EXTRACT —
June 12, 2004|From Reuters

Egypt is about to begin the painstaking task of cataloging and restoring about 90,000 Pharaonic artifacts and other items that have lain almost forgotten for decades after being dug from ruins.

Zahi Hawass, secretary-general of Egypt's Supreme Council for Antiquities, said work started about three weeks ago to move the artifacts from the basement of the country's main museum into storage elsewhere.

From there the artifacts will be recorded, photographed and restored if necessary -- a job that is expected to take about five years.

The Egyptian Museum in Cairo boasts a wide array of antiquities, including the death mask and other artifacts from the tomb of the boy king Tutankhamen. But visitors also encounter a vast quantity of dusty and poorly labeled showcases.

DATA SEGMENT —
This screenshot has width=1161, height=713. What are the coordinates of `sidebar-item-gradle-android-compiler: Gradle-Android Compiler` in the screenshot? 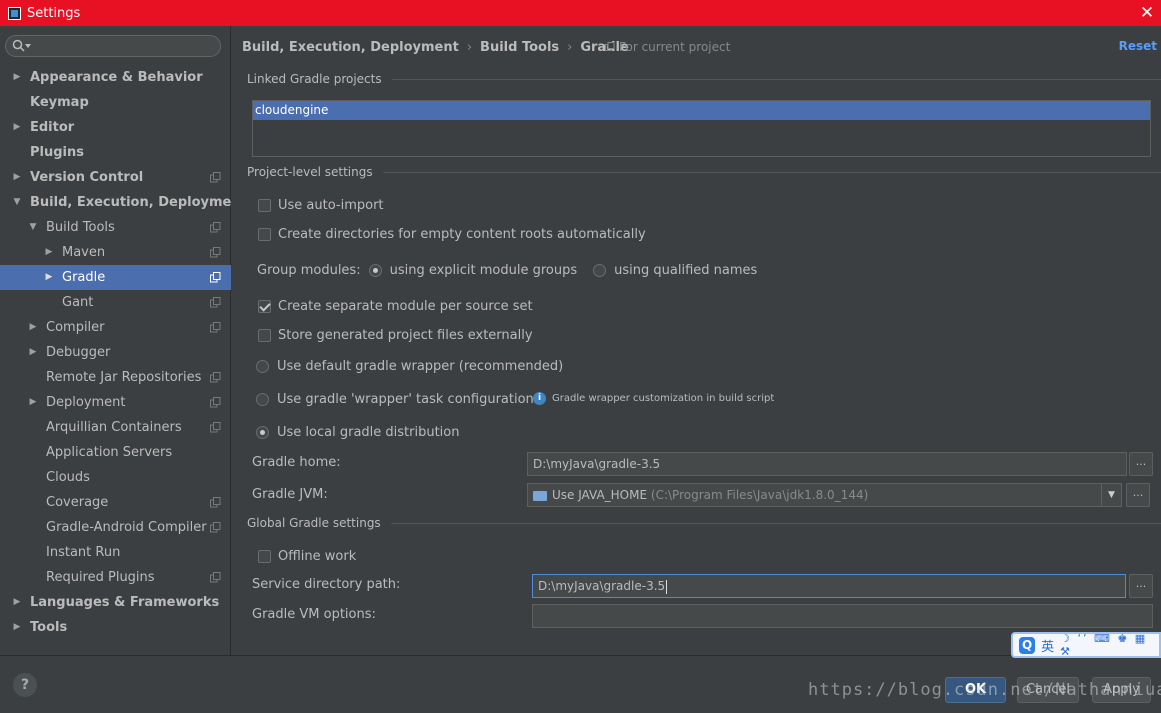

JOB 1 —
Answer these questions from the article on Egypt's forgotten artifacts:
(a) About how many items are to be cataloged and restored?
(b) From what part of the main museum are the artifacts being moved?
(c) How long is the recording, photographing and restoring expected to take?
JOB 2 —
Write the next part of the article on Egypt's forgotten artifacts, starting right after its last sentence.

EXPECTED ANSWER 1 —
(a) About 90,000.
(b) The basement.
(c) About five years.

EXPECTED ANSWER 2 —
Hawass said the museum had been the storehouse for most finds from foreign archeological digs since it was built more than 100 years ago, but poor curatorship meant items often were difficult to find or became lost among the piles of boxes.

While the artifacts are being cataloged, the basement will be renovated so the items can be properly stored on their return. The renovation will allow the museum to reduce the size of its permanent display to improve its design, Hawass said.

Egypt is planning a new Grand Museum near the pyramids at Giza to house many of its treasures.